London Pubs Group

Campaign for Real Ale

Campaign for Real Ale

Tipperary

66 Fleet Street
Temple
EC4Y 1HT

Like the Cheshire Cheese and the Seven Stars, this pub is not only a grade II listed building, it is also a Three Star pub on the Campaign for Real Ale’s (CAMRA) National Inventory with an interior of outstanding national historic importance, and the description is as follows: "The star turn here is the right hand wall featuring two original glass advertising panels.

Claimed as London’s first Irish pub, the Tipperary was taken over by Mooney’s of Dublin in 1895 who promptly demolished it and rebuilt the present establishment in the late 19th century under architect R L Cox. You can spot the Mooney’s lettering at the front doorstep with mosaic edging in the inner porch.

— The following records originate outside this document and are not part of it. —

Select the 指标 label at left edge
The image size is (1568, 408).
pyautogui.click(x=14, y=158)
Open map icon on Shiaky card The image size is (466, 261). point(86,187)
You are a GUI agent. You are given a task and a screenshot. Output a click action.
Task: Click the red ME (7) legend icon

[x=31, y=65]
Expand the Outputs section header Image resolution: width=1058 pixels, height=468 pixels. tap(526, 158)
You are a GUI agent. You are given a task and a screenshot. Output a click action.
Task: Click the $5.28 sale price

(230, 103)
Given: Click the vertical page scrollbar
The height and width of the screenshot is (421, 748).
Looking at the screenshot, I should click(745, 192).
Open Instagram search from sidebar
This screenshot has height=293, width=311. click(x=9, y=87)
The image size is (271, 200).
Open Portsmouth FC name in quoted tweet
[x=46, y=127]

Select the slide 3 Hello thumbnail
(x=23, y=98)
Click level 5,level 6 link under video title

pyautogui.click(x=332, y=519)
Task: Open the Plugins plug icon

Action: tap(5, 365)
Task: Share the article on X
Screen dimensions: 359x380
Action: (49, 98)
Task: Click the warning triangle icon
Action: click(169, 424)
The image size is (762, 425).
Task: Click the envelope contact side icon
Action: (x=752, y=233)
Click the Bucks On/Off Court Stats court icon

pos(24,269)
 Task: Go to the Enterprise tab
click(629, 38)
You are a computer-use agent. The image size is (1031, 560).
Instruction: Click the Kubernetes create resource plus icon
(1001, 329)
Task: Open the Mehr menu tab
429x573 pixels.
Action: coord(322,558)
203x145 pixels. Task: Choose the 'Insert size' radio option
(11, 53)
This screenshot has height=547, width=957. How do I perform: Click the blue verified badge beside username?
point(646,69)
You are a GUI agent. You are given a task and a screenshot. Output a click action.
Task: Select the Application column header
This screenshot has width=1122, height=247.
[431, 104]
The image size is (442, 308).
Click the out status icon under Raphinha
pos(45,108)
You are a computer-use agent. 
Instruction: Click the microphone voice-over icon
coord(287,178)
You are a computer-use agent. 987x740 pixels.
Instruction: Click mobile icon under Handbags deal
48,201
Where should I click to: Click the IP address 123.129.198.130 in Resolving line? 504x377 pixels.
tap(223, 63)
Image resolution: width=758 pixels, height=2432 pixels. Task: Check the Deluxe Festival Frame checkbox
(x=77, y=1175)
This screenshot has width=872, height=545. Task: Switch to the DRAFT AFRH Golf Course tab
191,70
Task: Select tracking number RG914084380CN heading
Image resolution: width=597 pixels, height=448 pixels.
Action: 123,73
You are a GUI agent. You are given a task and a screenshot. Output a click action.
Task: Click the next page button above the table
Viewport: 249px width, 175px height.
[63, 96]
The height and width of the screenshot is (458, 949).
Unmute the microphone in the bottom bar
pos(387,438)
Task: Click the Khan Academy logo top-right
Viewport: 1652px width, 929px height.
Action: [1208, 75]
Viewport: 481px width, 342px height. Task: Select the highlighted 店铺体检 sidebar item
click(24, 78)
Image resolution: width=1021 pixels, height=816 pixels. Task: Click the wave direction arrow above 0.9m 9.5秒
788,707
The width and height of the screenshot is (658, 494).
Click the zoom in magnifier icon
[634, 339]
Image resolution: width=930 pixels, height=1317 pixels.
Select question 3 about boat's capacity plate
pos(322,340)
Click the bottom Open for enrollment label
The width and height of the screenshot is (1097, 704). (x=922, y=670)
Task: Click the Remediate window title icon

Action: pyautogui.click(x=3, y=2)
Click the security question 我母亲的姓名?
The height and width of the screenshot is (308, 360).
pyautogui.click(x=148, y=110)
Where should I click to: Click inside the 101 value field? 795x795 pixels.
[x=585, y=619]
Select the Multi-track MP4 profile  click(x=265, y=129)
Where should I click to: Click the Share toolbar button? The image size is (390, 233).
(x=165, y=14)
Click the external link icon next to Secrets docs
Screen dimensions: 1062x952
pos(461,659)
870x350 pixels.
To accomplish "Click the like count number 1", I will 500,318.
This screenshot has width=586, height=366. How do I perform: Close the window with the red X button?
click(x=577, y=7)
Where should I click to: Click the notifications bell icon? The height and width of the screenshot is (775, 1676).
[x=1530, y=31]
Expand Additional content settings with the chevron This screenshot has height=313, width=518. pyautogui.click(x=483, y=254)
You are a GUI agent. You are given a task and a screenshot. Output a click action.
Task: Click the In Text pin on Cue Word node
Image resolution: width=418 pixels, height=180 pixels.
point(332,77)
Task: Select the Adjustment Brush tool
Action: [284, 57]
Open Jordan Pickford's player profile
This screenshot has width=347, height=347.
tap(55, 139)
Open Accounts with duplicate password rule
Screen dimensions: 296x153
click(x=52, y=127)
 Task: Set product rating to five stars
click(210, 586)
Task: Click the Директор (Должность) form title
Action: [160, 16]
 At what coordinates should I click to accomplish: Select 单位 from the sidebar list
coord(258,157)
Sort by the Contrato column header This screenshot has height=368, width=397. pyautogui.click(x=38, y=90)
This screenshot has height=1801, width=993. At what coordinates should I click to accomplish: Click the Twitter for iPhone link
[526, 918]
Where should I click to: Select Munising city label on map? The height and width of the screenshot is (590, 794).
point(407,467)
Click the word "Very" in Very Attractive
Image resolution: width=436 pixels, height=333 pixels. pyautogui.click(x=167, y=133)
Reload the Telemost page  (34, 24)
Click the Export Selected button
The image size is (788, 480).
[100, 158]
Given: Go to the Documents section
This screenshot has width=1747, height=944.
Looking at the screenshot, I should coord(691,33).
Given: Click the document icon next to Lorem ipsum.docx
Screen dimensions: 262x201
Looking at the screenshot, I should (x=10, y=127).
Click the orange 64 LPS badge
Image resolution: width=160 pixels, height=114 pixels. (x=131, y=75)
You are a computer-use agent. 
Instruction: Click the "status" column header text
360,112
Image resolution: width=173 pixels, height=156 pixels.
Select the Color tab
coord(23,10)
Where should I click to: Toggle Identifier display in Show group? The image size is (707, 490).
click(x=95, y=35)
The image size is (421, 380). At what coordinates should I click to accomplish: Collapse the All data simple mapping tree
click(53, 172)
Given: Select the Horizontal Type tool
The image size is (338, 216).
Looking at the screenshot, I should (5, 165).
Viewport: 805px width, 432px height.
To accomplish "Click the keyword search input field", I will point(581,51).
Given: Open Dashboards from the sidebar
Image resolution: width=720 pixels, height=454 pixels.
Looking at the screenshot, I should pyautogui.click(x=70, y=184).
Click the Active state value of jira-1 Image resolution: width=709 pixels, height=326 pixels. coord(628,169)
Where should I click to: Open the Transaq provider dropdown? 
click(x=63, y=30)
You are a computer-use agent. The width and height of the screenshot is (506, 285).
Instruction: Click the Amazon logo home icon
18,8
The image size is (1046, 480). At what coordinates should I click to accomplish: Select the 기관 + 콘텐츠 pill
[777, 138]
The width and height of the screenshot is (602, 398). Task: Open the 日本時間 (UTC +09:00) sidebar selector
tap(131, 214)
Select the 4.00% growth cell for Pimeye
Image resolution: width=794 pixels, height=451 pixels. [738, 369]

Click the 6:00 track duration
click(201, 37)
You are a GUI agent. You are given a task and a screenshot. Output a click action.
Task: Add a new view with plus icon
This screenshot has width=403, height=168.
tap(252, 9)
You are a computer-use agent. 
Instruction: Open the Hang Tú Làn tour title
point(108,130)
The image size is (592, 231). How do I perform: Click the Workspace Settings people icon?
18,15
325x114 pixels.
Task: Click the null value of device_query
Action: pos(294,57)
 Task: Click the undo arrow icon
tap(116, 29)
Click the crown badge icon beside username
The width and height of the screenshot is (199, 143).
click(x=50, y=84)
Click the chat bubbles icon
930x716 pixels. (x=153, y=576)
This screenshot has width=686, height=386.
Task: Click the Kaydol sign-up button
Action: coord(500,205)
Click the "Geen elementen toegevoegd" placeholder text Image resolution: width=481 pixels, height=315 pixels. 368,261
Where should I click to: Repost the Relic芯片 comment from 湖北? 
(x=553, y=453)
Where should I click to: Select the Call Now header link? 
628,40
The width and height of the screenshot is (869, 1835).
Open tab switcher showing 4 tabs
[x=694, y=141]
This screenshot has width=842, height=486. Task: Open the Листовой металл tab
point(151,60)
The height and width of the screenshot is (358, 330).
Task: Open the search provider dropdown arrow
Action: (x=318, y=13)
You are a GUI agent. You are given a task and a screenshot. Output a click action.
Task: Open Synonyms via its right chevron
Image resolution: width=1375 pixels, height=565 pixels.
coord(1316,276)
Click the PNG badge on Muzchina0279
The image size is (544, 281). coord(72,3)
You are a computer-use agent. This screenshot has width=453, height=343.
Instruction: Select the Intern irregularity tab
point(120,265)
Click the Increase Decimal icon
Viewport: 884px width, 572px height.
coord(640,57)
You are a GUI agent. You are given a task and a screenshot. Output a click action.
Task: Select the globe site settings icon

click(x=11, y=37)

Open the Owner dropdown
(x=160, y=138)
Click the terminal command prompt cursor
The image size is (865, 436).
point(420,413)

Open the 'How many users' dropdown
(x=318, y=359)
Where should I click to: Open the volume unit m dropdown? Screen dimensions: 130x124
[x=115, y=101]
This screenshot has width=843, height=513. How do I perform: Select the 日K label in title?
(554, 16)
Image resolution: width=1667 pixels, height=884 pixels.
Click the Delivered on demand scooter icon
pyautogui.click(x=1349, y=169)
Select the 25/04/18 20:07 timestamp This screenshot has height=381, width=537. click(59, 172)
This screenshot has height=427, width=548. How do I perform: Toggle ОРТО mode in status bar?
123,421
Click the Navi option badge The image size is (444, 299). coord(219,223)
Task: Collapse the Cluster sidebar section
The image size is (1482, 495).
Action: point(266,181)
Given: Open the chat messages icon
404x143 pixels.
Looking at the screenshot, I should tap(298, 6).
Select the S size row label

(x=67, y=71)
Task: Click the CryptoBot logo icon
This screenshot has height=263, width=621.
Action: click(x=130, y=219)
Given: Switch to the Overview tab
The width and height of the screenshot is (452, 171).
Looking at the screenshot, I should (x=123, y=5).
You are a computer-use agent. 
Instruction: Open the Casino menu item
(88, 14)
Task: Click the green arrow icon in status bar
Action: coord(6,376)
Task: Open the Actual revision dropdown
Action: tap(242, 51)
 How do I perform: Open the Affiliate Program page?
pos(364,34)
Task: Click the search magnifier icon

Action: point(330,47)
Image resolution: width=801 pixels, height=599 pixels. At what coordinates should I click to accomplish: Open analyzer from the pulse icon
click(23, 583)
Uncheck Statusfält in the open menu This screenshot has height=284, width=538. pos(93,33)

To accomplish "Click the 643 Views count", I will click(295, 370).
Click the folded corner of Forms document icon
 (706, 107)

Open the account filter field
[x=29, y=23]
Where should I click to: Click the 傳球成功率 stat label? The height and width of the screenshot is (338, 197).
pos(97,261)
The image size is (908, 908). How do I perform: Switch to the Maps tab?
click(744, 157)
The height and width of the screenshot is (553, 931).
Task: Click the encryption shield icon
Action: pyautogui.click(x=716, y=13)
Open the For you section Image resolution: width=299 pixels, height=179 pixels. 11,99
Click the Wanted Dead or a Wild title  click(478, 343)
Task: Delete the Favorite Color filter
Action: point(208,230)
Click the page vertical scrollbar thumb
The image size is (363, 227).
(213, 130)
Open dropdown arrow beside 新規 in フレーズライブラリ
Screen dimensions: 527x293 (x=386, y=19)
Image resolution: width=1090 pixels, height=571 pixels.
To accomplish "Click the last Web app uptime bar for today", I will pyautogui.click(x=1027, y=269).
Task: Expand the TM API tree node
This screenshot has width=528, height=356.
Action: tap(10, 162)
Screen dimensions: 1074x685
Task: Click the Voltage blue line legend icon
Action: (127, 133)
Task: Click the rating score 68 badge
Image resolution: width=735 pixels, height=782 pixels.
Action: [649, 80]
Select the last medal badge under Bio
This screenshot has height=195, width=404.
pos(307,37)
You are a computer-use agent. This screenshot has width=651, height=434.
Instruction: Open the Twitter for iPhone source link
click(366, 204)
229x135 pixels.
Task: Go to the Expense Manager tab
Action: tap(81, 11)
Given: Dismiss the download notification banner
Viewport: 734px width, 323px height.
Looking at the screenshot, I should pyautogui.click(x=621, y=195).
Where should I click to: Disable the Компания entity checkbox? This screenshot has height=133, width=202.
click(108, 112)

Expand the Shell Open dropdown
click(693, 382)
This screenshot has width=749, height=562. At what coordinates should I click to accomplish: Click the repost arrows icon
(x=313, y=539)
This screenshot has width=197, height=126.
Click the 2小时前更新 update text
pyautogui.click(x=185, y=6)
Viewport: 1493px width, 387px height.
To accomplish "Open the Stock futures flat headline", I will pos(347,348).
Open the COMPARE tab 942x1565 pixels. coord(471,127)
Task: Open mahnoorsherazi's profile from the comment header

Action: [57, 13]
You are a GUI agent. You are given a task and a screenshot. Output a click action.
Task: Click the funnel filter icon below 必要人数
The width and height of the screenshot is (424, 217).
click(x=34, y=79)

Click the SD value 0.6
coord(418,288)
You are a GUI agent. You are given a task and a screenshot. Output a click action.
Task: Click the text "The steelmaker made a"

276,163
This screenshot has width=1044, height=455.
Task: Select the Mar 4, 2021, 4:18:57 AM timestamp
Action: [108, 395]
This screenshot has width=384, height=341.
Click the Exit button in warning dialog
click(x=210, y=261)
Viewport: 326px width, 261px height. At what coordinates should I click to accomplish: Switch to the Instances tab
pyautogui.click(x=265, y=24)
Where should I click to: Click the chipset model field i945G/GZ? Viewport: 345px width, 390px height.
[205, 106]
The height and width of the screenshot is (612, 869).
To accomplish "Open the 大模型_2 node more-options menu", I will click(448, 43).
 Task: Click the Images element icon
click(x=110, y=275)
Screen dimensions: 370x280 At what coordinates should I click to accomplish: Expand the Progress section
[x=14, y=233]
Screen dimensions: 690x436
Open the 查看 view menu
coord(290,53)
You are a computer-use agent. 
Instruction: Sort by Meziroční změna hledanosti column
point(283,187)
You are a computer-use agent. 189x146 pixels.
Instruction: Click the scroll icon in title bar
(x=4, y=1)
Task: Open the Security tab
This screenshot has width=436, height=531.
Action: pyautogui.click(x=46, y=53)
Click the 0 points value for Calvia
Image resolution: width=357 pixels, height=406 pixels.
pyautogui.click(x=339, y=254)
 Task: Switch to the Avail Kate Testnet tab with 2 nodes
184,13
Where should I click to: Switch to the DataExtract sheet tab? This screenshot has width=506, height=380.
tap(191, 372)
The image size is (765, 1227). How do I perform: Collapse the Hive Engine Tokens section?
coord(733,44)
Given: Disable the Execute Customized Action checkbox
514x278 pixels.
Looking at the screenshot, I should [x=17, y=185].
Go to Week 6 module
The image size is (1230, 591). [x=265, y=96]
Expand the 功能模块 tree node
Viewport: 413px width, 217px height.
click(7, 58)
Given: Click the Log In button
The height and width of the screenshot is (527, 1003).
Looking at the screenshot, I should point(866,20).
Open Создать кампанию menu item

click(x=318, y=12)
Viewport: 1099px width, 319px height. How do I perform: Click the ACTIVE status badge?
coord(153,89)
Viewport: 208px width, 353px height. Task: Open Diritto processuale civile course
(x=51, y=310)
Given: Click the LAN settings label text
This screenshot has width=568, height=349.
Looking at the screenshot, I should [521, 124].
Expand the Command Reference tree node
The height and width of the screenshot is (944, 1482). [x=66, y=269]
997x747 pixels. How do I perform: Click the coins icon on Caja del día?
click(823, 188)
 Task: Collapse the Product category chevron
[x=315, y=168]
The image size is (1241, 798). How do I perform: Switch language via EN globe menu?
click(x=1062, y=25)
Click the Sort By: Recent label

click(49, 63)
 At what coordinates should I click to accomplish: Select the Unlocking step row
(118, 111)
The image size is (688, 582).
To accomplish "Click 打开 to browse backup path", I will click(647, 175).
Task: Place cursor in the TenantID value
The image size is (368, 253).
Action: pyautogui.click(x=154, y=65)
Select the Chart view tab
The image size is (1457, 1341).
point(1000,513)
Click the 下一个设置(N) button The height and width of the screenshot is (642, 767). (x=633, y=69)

Shamrock-embellished mosaic flooring runs down the right-hand side of the room in a nod to the pub's Irish credentials. A fielded panelled bar counter with a linoleum inlaid top looks inter-war and is situated on the left but the line of the mosaic floor indicates the original bar stretched virtually to the inner doors, where the mosaic flooring is curved, and back to the rear door. The carved bar-back also appears to have run to the end of the room as there are remains of three bays there. Greene King had the pub in the 1960s and stated that they ‘refitted the interior to the style of Mooney’s days’ and added ‘all the panelling, fixtures and fittings have been retained’ and it is now difficult to determine what of the bar-back and counter are from the 1930s or are Greene King additions or adjustments from the 1960s.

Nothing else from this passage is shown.